▸ **PROBLEM TO WORK ON**
Lines outside the range are not wanted. Give again exactly the lines between the line holding "Where should I click to: Open the panel's" and the line holding "Open job link for First batch COMPLETED", inclusive, from the listing below.

%%

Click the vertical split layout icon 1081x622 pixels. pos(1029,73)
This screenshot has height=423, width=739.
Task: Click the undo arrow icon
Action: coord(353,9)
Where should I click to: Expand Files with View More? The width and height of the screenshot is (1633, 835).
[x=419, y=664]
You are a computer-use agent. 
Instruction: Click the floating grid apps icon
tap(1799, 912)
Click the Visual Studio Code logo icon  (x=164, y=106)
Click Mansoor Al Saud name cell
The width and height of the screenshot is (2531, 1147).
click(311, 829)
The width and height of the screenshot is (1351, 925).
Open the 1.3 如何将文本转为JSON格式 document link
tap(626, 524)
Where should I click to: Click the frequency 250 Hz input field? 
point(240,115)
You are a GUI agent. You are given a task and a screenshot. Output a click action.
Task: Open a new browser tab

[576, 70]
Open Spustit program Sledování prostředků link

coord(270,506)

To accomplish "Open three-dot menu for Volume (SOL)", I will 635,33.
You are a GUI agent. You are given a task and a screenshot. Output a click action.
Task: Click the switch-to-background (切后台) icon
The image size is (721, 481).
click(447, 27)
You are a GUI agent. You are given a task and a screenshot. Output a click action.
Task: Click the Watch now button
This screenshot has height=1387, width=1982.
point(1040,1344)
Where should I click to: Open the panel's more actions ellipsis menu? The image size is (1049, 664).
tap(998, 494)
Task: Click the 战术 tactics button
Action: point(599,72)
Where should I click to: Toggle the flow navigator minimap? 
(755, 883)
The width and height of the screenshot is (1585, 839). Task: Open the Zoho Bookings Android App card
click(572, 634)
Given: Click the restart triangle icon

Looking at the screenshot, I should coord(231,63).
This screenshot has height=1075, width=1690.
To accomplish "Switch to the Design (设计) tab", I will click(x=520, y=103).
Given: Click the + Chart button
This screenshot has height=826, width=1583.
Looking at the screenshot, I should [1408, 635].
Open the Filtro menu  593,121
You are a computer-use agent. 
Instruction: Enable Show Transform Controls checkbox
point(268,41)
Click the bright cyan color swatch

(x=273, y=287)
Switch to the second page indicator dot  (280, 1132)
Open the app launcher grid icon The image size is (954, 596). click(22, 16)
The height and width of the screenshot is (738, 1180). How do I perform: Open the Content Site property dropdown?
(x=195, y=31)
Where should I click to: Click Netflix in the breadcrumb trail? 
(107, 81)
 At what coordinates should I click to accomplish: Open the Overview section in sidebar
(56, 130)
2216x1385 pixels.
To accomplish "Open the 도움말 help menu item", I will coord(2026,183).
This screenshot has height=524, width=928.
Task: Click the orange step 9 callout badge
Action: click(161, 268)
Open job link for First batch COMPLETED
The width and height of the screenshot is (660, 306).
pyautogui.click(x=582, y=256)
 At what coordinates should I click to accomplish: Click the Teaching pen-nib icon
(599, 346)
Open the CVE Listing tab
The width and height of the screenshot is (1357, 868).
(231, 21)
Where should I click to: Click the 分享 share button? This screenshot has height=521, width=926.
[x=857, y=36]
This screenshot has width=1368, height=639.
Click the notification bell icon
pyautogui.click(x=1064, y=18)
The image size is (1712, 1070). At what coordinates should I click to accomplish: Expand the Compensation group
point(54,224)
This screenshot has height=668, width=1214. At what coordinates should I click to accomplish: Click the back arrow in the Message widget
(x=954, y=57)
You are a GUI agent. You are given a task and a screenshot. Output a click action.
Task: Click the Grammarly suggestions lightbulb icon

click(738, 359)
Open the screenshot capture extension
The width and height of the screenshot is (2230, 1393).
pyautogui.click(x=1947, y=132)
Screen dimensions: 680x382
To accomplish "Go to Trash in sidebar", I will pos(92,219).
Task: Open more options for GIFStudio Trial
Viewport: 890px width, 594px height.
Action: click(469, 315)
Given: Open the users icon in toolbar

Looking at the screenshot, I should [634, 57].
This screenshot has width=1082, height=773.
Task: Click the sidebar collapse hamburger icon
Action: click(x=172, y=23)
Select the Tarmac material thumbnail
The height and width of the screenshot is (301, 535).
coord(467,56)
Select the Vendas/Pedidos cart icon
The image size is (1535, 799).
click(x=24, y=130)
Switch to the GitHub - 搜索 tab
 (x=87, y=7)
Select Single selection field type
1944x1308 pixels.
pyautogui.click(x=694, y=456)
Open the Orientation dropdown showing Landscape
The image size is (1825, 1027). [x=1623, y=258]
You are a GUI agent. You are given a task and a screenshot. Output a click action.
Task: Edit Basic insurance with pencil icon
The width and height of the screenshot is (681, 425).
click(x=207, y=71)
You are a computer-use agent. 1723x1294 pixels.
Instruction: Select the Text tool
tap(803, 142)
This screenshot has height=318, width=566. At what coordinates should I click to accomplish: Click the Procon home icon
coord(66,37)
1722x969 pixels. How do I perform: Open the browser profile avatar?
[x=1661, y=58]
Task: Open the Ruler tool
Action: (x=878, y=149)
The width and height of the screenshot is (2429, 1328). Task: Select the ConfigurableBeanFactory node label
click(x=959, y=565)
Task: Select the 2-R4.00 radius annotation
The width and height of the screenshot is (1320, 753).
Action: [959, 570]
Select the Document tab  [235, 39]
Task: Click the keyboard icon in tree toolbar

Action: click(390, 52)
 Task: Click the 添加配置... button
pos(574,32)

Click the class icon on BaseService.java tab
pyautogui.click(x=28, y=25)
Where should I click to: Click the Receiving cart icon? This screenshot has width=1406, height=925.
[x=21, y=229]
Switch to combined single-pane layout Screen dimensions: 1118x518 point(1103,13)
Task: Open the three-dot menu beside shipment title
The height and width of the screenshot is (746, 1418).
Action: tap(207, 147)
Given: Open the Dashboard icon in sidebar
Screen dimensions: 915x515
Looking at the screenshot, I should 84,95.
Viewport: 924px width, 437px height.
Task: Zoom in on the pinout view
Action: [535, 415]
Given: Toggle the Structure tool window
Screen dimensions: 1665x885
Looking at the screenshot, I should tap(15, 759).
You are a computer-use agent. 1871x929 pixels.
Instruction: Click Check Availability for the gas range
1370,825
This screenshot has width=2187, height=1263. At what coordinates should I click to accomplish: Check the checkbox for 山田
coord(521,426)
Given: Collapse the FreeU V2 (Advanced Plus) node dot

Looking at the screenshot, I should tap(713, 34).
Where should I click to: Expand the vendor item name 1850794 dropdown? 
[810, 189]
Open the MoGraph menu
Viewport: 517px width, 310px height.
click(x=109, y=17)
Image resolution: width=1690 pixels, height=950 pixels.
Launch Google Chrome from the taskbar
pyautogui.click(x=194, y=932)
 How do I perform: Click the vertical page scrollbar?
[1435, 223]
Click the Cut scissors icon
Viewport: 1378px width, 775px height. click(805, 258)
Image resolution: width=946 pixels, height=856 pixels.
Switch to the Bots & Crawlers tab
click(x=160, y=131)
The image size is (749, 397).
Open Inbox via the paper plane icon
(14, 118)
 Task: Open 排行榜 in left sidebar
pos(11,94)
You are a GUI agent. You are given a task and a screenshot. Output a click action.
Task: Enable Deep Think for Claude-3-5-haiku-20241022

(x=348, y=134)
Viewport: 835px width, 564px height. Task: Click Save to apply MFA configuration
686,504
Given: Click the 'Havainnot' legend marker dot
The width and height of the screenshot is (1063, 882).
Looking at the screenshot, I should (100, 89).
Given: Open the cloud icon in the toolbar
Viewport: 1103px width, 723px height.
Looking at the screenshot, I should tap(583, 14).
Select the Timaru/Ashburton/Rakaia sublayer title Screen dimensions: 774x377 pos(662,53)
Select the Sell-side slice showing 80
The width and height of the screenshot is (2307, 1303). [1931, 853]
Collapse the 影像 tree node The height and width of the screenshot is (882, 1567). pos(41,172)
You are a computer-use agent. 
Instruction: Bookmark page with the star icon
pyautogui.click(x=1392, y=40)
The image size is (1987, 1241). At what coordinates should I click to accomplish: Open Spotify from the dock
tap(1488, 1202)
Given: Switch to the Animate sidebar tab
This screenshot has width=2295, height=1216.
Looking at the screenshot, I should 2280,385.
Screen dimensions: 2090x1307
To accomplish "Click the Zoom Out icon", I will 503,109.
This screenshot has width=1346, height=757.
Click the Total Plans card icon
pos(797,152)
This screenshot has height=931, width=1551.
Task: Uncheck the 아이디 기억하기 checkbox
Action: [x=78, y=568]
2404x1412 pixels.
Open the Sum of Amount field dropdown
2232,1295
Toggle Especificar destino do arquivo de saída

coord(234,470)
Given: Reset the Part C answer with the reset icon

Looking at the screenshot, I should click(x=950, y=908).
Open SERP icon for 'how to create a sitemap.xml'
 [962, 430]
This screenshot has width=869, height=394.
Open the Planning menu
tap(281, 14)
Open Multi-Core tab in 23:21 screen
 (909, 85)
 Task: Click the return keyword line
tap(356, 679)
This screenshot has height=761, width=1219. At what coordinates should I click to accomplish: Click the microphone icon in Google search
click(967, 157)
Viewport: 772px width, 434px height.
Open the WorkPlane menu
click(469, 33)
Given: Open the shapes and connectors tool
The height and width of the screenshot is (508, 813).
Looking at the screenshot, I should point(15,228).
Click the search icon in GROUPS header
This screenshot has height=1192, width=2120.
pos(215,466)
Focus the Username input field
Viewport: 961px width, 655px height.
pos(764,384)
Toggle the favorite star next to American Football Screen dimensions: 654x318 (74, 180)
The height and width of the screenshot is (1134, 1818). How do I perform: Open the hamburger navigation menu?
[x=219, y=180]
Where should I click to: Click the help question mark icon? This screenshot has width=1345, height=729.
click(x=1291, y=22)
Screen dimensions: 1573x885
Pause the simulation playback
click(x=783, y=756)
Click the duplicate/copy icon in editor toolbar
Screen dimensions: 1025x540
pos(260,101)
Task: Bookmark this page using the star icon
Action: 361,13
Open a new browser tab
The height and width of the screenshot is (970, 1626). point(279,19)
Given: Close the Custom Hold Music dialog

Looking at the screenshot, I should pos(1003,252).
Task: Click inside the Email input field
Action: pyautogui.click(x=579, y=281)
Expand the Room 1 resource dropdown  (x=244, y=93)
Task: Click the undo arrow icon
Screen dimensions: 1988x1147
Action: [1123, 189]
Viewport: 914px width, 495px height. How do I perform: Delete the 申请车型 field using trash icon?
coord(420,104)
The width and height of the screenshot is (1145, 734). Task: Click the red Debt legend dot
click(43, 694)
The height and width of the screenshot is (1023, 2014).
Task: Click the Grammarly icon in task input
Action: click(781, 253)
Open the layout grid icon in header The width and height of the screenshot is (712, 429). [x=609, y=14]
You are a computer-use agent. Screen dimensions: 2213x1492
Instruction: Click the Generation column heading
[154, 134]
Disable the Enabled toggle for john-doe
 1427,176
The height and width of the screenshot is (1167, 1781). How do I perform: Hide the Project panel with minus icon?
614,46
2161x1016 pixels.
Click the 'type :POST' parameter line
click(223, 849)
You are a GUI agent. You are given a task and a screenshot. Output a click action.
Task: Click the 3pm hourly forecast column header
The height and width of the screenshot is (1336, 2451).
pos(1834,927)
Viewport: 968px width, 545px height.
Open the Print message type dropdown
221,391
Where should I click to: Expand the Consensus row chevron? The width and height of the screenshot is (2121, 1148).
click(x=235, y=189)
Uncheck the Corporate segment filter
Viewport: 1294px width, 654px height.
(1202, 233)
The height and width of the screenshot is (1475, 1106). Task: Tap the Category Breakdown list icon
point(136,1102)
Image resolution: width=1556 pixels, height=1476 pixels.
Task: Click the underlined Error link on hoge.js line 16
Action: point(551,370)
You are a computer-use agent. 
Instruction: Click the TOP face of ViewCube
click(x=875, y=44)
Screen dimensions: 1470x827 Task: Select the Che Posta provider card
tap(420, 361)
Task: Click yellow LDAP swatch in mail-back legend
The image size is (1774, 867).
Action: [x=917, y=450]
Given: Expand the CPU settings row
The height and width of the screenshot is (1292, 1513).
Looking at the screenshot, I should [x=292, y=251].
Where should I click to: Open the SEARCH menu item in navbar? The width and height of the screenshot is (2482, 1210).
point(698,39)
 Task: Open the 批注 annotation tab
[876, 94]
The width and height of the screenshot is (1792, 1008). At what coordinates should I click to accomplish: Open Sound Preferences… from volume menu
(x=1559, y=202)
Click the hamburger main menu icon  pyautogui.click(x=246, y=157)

%%

▸ **ANSWER SPACE**
Where should I click to: Open the panel's more actions ellipsis menu? The image size is (1049, 664).
tap(998, 494)
Task: Click the 战术 tactics button
Action: point(599,72)
Where should I click to: Toggle the flow navigator minimap? 
(755, 883)
The width and height of the screenshot is (1585, 839). Task: Open the Zoho Bookings Android App card
click(572, 634)
Given: Click the restart triangle icon

Looking at the screenshot, I should coord(231,63).
This screenshot has height=1075, width=1690.
To accomplish "Switch to the Design (设计) tab", I will click(x=520, y=103).
Given: Click the + Chart button
This screenshot has height=826, width=1583.
Looking at the screenshot, I should [1408, 635].
Open the Filtro menu  593,121
You are a computer-use agent. 
Instruction: Enable Show Transform Controls checkbox
point(268,41)
Click the bright cyan color swatch

(x=273, y=287)
Switch to the second page indicator dot  (280, 1132)
Open the app launcher grid icon The image size is (954, 596). click(22, 16)
The height and width of the screenshot is (738, 1180). How do I perform: Open the Content Site property dropdown?
(x=195, y=31)
Where should I click to: Click Netflix in the breadcrumb trail? 
(107, 81)
 At what coordinates should I click to accomplish: Open the Overview section in sidebar
(56, 130)
2216x1385 pixels.
To accomplish "Open the 도움말 help menu item", I will coord(2026,183).
This screenshot has height=524, width=928.
Task: Click the orange step 9 callout badge
Action: click(161, 268)
Open job link for First batch COMPLETED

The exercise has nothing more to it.